The gallant and the chivalrous suddenly woke up in Tito and putting the best of his prowess into action he fled from the clutches of his mother and started to run to the spot. He was quite forgetful of what might be happening behind and a collective loud voice in alarm rising from the rear was nothing to him to be bothered about. Her mother was also running close to him, which he hardly cared for.

The ground had become immensely slippery by now, soaked in a riot of colors and Tito lost grip of his little toes on the ground falling quite flat on his back. The soft clay below caused no hurt to his body. But when a loud laugh rose from all directions, far and near, as he tried to lift himself from the floor, he slipped again and looked like a little imp with mud and all available shades of colors smeared on his face and the uncovered portions of his body.

Tito stared vacantly into the eyes of the persons who had gathered around him. He was now in the arms of Sumati who had rushed to him and had taken him up in anxious affection.

Tito’s thought process had stopped working for a few moments at the sudden flow of events and when he got back his senses he looked around to see where his mother could be.

It was an occasion of joy of his lifetime when he discovered that her mother had also slipped on the ground just as him and was now being thoroughly dipped in colors by the same group which had picked up Sumati as their previous target. The fun and frolic, the mock attack– all had now become clear to the kid and a real feast for his eyes. He was relieved to see that his mother was also bending double in fits of frenzied laugh like the others and very soon could no more be told apart from the company of the other women all of whom had become her mother in every likeness of appearance and conduct.

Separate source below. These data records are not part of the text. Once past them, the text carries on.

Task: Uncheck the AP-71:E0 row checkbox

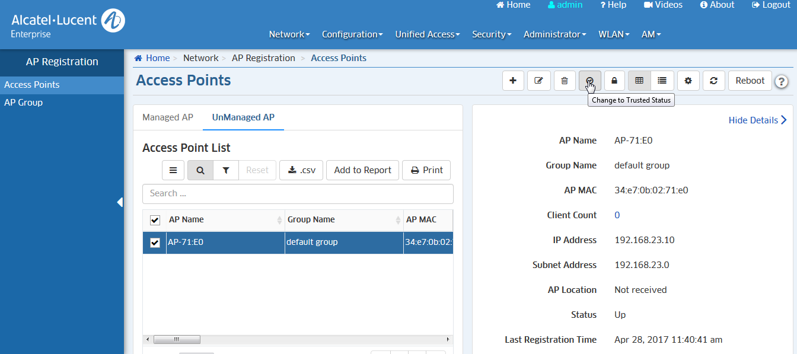Action: (155, 243)
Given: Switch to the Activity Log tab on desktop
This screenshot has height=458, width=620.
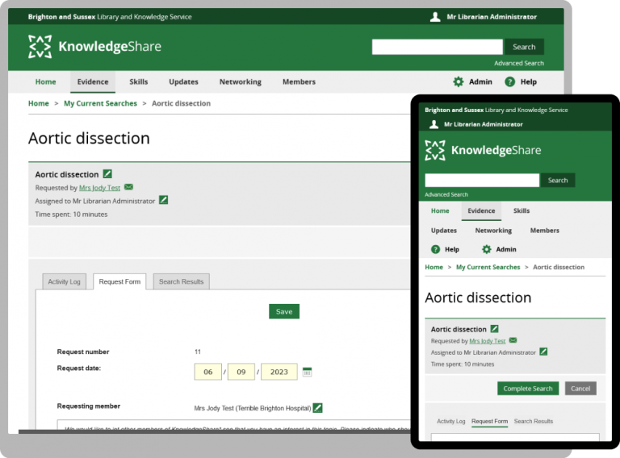Looking at the screenshot, I should tap(64, 281).
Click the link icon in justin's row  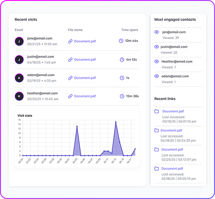click(x=70, y=60)
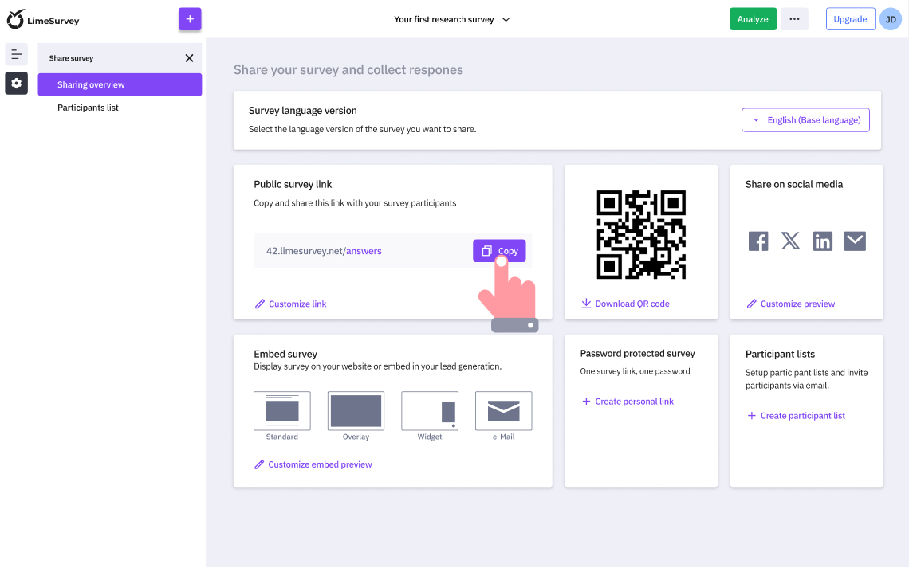Open the survey language version dropdown
This screenshot has height=568, width=909.
805,119
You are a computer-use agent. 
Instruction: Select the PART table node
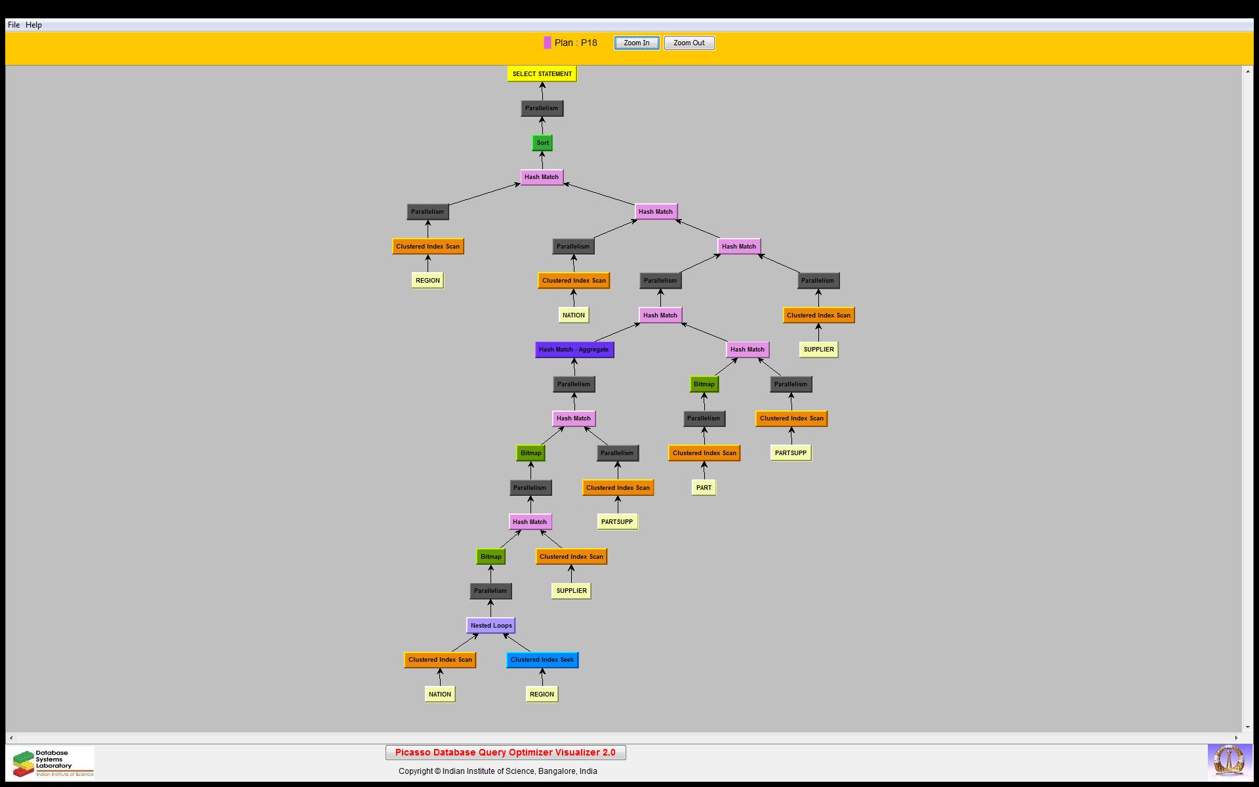point(704,488)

Tito ran back to the women who were waiting so long in isolation with their brothers, husbands and other elders and started to sprinkle colors on them. Then the others also came rushing and joined Tito. The invisible barrier no longer was there and no one seemed to complain.

Tiny drops of rains, - cool, bright and sparkling, started slowly pouring down from the sky, like the fragrant petals of jasmine.

The Almighty, the Eternal One, lovingly looked through the veil of the transient clouds below, smiled and blessed His children from His abode above.